[Dataset items]
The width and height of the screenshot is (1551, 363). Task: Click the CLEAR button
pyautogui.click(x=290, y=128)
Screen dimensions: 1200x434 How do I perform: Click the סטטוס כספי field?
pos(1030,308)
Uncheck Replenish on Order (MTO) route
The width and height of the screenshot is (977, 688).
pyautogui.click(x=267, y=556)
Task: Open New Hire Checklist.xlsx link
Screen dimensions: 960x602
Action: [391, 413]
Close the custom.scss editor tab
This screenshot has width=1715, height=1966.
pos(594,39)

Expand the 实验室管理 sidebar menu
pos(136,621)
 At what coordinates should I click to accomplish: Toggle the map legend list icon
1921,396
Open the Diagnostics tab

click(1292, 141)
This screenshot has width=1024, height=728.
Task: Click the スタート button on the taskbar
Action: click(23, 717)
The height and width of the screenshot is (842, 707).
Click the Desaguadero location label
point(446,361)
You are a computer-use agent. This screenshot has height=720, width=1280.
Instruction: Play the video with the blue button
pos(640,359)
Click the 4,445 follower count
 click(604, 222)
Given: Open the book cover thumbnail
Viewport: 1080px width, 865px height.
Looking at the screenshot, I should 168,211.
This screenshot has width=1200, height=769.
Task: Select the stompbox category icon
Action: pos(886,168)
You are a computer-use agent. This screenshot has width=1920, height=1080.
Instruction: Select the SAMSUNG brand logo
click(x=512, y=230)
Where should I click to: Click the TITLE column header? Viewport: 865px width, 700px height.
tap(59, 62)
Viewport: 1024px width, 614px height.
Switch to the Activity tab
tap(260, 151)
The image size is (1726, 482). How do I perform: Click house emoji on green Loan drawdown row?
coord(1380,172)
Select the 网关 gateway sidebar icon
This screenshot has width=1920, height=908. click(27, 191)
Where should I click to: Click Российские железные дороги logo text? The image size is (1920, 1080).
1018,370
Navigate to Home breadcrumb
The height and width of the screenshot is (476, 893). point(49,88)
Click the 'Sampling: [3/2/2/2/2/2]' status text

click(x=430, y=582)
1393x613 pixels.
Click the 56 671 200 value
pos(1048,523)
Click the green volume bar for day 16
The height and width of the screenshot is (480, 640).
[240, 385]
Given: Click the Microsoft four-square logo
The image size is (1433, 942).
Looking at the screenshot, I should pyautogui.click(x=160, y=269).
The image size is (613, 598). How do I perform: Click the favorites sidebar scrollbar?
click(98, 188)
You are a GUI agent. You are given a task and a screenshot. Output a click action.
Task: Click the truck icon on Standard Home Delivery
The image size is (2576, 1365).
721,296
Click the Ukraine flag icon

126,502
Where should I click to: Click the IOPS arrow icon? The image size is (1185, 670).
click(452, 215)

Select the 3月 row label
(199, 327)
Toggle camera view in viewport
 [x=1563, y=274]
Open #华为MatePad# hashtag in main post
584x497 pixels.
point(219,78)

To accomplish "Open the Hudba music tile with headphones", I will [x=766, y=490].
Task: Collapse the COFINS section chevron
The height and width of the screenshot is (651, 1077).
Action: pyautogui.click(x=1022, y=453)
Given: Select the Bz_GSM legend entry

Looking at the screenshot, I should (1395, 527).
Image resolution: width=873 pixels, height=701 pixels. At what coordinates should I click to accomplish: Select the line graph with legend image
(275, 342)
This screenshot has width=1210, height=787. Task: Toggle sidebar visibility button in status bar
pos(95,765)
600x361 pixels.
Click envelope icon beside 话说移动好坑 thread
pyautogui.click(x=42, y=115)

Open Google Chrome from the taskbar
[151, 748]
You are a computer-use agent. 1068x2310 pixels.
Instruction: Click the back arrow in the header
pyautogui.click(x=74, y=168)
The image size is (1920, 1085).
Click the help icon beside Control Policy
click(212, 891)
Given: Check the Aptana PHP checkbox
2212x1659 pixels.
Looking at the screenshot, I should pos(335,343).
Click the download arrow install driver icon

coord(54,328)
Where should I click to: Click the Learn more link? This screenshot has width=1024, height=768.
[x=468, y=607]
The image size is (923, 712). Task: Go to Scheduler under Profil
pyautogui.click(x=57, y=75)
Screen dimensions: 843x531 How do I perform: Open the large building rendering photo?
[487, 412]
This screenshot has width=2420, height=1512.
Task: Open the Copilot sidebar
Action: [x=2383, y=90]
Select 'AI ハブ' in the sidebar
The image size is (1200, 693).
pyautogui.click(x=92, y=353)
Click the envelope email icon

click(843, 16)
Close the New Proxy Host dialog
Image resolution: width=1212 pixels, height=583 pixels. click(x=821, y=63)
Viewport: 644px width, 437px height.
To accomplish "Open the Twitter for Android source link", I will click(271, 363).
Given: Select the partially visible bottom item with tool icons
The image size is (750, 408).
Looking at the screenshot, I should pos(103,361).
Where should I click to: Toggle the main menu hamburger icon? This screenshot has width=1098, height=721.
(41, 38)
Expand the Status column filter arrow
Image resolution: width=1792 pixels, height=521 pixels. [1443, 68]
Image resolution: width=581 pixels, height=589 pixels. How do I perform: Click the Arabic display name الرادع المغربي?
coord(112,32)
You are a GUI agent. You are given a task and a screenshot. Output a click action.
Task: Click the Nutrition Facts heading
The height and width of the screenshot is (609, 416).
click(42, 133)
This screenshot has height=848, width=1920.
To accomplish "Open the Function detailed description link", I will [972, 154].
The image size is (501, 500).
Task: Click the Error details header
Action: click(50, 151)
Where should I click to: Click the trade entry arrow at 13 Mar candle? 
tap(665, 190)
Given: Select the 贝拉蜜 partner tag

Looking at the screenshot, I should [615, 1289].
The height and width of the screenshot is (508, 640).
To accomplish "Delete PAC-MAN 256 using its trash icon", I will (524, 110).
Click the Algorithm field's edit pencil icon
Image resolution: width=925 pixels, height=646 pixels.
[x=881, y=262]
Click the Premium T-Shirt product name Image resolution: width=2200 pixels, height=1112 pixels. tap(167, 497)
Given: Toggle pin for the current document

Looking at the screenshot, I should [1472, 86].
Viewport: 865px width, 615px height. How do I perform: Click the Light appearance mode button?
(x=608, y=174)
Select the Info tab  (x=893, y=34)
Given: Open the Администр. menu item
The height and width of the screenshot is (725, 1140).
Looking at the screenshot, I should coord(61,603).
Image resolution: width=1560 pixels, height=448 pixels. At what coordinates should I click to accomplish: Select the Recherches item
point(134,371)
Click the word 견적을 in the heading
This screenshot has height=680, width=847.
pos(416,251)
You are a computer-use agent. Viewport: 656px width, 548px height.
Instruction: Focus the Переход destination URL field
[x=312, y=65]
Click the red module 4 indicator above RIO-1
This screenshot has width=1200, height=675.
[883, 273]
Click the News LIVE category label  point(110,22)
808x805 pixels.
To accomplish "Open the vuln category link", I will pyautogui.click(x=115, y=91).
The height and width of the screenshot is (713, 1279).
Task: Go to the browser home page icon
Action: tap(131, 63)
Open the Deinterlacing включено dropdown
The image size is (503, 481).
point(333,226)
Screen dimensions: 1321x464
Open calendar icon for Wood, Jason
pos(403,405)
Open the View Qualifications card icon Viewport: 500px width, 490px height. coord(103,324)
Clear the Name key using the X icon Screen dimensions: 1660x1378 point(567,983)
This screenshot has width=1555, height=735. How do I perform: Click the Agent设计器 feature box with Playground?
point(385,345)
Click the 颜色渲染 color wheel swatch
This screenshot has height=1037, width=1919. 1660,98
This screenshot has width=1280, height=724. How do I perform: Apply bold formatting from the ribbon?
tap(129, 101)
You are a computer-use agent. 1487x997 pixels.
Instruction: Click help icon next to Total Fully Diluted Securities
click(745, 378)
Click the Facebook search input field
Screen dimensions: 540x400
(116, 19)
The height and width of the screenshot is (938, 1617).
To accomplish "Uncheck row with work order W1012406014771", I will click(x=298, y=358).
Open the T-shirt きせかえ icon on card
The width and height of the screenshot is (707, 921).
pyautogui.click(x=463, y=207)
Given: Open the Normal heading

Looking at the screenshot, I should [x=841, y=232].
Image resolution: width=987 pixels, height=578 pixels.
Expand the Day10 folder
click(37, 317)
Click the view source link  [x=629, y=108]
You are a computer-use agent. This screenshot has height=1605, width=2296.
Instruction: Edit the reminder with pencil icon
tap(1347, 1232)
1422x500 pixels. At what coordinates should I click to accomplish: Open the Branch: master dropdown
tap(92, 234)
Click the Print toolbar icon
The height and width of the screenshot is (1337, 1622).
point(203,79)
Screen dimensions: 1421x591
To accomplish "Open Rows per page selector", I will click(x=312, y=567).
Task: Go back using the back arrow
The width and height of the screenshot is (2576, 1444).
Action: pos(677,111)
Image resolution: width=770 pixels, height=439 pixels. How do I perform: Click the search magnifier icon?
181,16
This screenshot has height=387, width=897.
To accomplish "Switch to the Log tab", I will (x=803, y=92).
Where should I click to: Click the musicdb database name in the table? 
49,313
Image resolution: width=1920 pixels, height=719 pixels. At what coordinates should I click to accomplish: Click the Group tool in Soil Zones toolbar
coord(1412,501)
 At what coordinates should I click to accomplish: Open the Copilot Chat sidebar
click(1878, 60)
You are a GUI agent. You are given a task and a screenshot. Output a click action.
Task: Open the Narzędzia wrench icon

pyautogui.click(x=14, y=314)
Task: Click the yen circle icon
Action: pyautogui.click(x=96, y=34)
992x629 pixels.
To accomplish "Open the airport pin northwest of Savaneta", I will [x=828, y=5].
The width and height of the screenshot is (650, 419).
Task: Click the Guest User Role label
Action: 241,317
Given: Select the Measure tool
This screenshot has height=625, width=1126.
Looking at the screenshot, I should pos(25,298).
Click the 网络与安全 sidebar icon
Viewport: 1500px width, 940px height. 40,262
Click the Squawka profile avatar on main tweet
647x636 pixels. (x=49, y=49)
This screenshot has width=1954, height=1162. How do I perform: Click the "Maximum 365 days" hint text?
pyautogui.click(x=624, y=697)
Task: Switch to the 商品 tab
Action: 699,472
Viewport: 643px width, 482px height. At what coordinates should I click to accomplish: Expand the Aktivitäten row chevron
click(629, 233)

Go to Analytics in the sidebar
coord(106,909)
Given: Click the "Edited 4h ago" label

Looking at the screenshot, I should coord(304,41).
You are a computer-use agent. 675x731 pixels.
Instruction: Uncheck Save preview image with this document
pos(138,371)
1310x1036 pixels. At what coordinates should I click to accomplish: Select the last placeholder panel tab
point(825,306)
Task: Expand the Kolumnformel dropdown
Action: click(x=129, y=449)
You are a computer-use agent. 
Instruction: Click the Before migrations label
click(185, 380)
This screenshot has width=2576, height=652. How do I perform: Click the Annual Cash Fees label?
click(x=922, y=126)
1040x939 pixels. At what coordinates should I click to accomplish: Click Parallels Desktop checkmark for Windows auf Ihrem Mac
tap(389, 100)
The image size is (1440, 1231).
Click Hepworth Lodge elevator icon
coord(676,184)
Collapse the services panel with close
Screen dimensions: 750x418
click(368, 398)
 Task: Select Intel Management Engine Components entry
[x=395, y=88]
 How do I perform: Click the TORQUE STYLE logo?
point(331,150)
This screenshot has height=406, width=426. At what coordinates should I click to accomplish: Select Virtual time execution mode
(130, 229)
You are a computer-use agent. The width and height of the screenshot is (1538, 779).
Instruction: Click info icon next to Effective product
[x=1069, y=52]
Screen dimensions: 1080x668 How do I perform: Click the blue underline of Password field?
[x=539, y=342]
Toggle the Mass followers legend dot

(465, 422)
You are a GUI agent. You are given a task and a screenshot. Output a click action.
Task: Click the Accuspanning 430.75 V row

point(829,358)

SHORT EXERCISE
Can you rewrite the stretch of data from the line containing "You are a computer-use agent. The" through the end, changing "Password" to "Username" and leaving everything else as it is?

WRITTEN ANSWER
You are a computer-use agent. The width and height of the screenshot is (1538, 779).
Instruction: Click info icon next to Effective product
[x=1069, y=52]
Screen dimensions: 1080x668 How do I perform: Click the blue underline of Username field?
[x=539, y=342]
Toggle the Mass followers legend dot

(465, 422)
You are a GUI agent. You are given a task and a screenshot. Output a click action.
Task: Click the Accuspanning 430.75 V row

point(829,358)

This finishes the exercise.